-- Given data --
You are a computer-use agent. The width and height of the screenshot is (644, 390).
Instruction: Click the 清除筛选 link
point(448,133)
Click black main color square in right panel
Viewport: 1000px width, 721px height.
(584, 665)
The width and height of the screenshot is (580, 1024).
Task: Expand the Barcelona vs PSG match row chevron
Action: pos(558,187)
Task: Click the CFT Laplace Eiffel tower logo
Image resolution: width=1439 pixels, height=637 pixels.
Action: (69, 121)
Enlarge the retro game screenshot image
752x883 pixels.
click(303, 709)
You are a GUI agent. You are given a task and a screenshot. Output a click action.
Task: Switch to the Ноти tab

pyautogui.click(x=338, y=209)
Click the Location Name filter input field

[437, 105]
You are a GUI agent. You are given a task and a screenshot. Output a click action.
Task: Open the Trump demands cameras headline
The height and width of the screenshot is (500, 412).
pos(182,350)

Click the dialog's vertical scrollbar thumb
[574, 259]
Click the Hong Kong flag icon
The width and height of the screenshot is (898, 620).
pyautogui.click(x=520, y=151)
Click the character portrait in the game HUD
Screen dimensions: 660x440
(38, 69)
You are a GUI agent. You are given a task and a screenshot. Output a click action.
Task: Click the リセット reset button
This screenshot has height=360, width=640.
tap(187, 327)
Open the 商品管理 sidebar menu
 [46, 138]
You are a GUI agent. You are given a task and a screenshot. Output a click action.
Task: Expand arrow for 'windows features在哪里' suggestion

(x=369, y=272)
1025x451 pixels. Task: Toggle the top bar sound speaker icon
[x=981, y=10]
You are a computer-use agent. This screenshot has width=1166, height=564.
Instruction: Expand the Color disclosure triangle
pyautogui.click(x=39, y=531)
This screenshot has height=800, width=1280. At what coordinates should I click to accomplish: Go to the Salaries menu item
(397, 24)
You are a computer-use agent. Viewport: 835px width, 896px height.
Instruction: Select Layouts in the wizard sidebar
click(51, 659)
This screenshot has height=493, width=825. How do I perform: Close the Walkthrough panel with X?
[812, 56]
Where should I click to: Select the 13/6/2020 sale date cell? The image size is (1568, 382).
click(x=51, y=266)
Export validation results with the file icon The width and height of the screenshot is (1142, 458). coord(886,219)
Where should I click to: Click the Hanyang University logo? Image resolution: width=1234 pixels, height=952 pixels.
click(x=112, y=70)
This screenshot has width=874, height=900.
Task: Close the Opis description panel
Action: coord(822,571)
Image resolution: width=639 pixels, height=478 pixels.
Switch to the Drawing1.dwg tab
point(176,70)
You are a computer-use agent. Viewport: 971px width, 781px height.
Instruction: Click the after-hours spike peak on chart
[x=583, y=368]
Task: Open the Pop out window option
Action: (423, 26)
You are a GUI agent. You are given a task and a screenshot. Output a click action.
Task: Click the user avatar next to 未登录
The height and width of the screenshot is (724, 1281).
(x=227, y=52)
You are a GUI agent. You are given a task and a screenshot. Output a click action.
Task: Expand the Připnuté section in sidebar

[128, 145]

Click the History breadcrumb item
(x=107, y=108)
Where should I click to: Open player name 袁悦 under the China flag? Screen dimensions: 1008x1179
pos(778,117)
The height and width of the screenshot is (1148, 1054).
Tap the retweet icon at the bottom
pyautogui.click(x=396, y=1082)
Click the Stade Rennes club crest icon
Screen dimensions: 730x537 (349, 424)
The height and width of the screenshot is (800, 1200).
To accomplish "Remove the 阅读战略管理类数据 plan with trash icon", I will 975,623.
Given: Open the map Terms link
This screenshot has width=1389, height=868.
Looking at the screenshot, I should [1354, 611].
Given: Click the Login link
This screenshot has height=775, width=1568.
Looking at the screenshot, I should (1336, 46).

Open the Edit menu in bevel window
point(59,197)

-- Instructions to follow --
Only the lines above from the one with "The height and width of the screenshot is (500, 412)." up to and including the one with "Export validation results" should be repeated, exactly as written.

-- Completed exercise --
The height and width of the screenshot is (500, 412).
pos(182,350)

Click the dialog's vertical scrollbar thumb
[574, 259]
Click the Hong Kong flag icon
The width and height of the screenshot is (898, 620).
pyautogui.click(x=520, y=151)
Click the character portrait in the game HUD
Screen dimensions: 660x440
(38, 69)
You are a GUI agent. You are given a task and a screenshot. Output a click action.
Task: Click the リセット reset button
This screenshot has height=360, width=640.
tap(187, 327)
Open the 商品管理 sidebar menu
 [46, 138]
You are a GUI agent. You are given a task and a screenshot. Output a click action.
Task: Expand arrow for 'windows features在哪里' suggestion

(x=369, y=272)
1025x451 pixels. Task: Toggle the top bar sound speaker icon
[x=981, y=10]
You are a computer-use agent. This screenshot has width=1166, height=564.
Instruction: Expand the Color disclosure triangle
pyautogui.click(x=39, y=531)
This screenshot has height=800, width=1280. At what coordinates should I click to accomplish: Go to the Salaries menu item
(397, 24)
You are a computer-use agent. Viewport: 835px width, 896px height.
Instruction: Select Layouts in the wizard sidebar
click(51, 659)
This screenshot has height=493, width=825. How do I perform: Close the Walkthrough panel with X?
[812, 56]
Where should I click to: Select the 13/6/2020 sale date cell? The image size is (1568, 382).
click(x=51, y=266)
Export validation results with the file icon The width and height of the screenshot is (1142, 458). coord(886,219)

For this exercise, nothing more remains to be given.